Hey, we all depend on external entities to some degree; none of us is in full control of everything. If Billy can go to the cloud, maintain the same (or better) level of service overall, even reduce his cost, and answer the concerns about security that inevitably arise, then he ought to [I]strongly[/I] consider that option. Otherwise, it's just a species of NIH that has plagued IT in one form or another for decades. I've written a post on a case study of going to the cloud for email: find it at
Hi Tim. Sorry, I should clarify (and have in the post) -- Rankin County doesn't use Gmail.

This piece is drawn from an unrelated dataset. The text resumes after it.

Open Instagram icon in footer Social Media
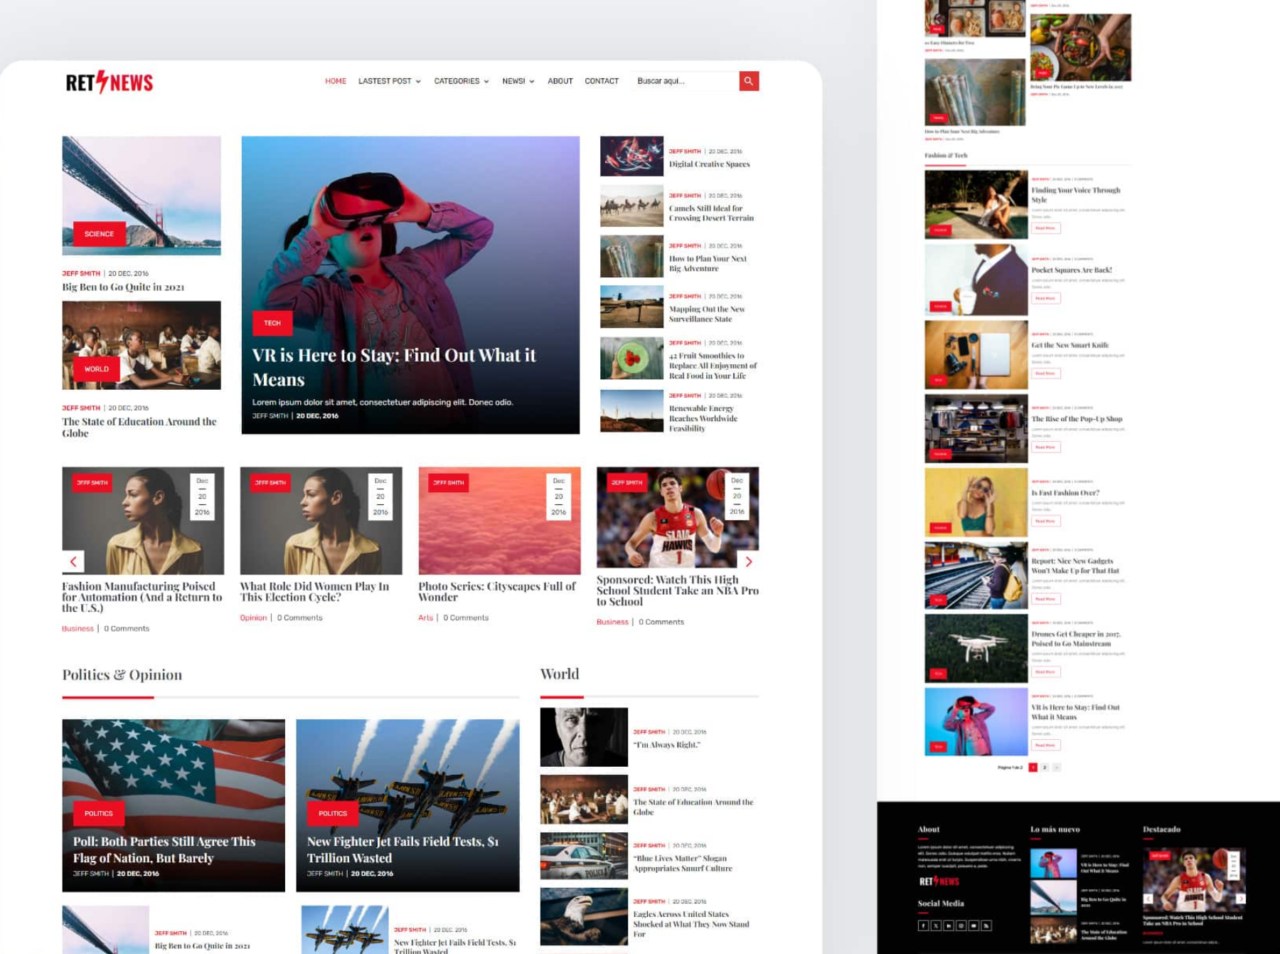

Billy Rials was really commenting as more of an observer on the situation, and explaining the advantages of virtualization and keeping technology in-house as opposed to cloud computing. Sorry for the confusion. Thanks for helping me find an opportunity to further clarify things.
Oh I should clarify -- this is Christina Torode. Replying to comments requires a different account from posting, which is why I’m showing up as Chris176. I just received this from a former IT director and current CEO of a technology consulting firm in an email, and thought I would share his thoughts on the subject: "Exactly on point. If my systems go down I can fix them rather than sitting there listening to “Your call is very important to us, the next available agent will be with you shortly.” Furthermore I know every single person who has physical access to my data center. I gave them each their keys myself. I can shake their hands, I’ve seen their resumes, I know their backgrounds. I have no idea who has access to Google’s data center, or Microsoft’s or anybody else. What if Terry Childs gets a job there and decides not to give anybody the passwords []? What if my Cloud provider outsources their storage to another country – maybe a country that isn’t very friendly? My data could end up servers that are physically located in countries with far different laws on search and seizure than ours. There are so many questions surrounding putting mission critical data “in the cloud” but they all boil down to control. And it’s scary how many people aren’t asking those questions of their cloud providers – they’re just rushing to the shiny thing because they think it will help cut their operational budgets."
Is there a way to use the computing etc resources of the cloud and yet keep control of the data in your own organisation (ie so the cloud just provides a generic service (like say electricity or water)). If the cloud goes down, then you could use a backup cloud (private or public).